Decoding Hidden Heritages in Gaelic Traditional Narrative with Text-Mining and Phylogenetics

This project was funded by UKRI-AHRC and the Irish Research Council under the ‘UK-Ireland Collaboration in the Digital Humanities Research Grants Call’ (grant numbers AH/W001934/1 and IRC/W001934/1).

August 2021–July 2024


This project will fuse deep qualitative analysis with cutting-edge computational methodologies to decode, interpret and curate the hidden heritages of Gaelic traditional narrative. In doing so, it will provide the most detailed account to date of convergence and divergence in the narrative traditions of Scotland and Ireland and, by extension, a novel understanding of their joint cultural history. Leveraging recent advances in Natural Language Processing, the consortium will digitise, convert and help to disseminate a vast corpus of folklore manuscripts in Irish and Scottish Gaelic.

The project team will create, analyse and disseminate a large text corpus of folktales from the Tale Archive of the School of Scottish Studies Archives and from the Main Manuscript Collection of the Irish National Folklore Collection. The creation of this corpus will involve the scanning of *c.*80k manuscript pages (and will also include pages scanned by the Dúchas digitisation project), the recognition of handwritten text on these pages (as well as some audio material in Scotland), the normalisation of non-standard text, and the machine translation of Scottish Gaelic into Irish. The corpus will then be annotated with document-level and motif-level metadata.

Analysis of the corpus will be carried out using data mining and phylogenetic techniques. Both the data mining and phylogenetic workstreams will encompass the entire corpus, however, the phylogenetic workstream will also focus on three folktale types as case studies, namely Aarne–Thompson–Uther (ATU) 400 ‘The Search for the Lost Wife’, ATU 425 ‘The Search for the Lost Husband’, and ATU 503 ‘The Gifts of the Little People’. The results of these analyses will be published in a series of articles and in a book entitled Digital Folkloristics. The corpus will be disseminated via Dúchas and Tobar an Dualchais, and via a new aggregator website (under construction) that will include map and graph visualisations of corpus data and of the results of our analysis.

Project team


  • Principal Investigator: Prof. William Lamb, The University of Edinburgh (School of Literatures, Languages and Cultures).
  • Co-Investigator: Prof.
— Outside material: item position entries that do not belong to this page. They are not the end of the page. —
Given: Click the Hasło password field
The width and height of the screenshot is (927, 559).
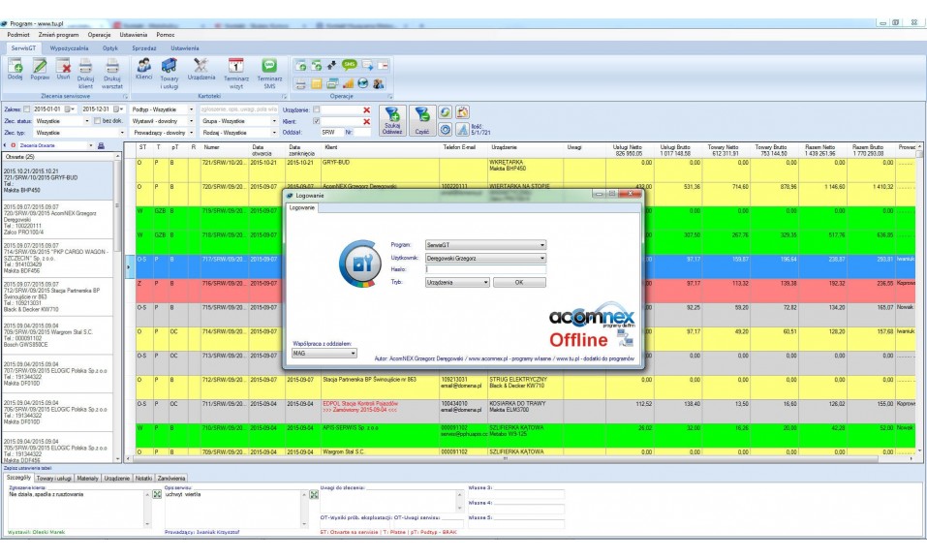Looking at the screenshot, I should (484, 270).

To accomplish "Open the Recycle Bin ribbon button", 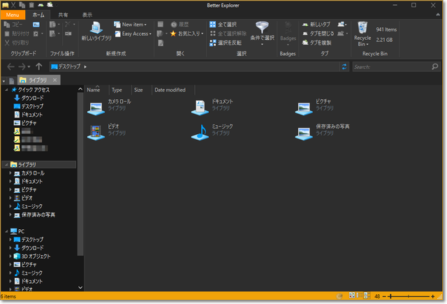I will [x=362, y=33].
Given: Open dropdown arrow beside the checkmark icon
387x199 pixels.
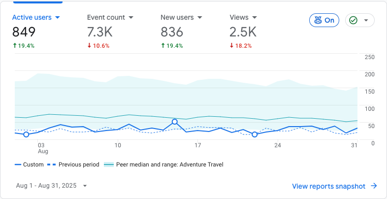Looking at the screenshot, I should click(366, 21).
Jamshid Tehrani, Durham University (Department of Anthropology).
  • Co-Investigator: Dr Beatrice Alex, The University of Edinburgh (School of Literatures, Languages and Cultures).
  • Co-Investigator: Dr Barbara Hillers, Indiana University (Folklore and Ethnomusicology).

The University of Edinburgh

  • Postdoctoral Researcher: Julie-Anne Meaney
  • Technical Supervisor: Gavin Willshaw.
  • Scottish and University Collections Archivist: Kirsty Stewart.
  • Language Technician: Michael Bauer.
  • Digitisation and Data Entry Technician: Cristina Horvath; Catherine Banks.
  • Copyright Administrator: Louise Scollay.


  • Co-Principal Investigator: Dr Brian Ó Raghallaigh, Dublin City University (Fiontar & Scoil na Gaeilge).
  • Co-Investigator: Dr Críostóir Mac Cárthaigh, University College Dublin (National Folklore Collection).
  • Co-Investigator: Dr Tiber Falzett, University College Dublin (School of Irish, Celtic Studies and Folklore).

Dublin City University

  • Postdoctoral Researcher: Dr Andrea Palandri.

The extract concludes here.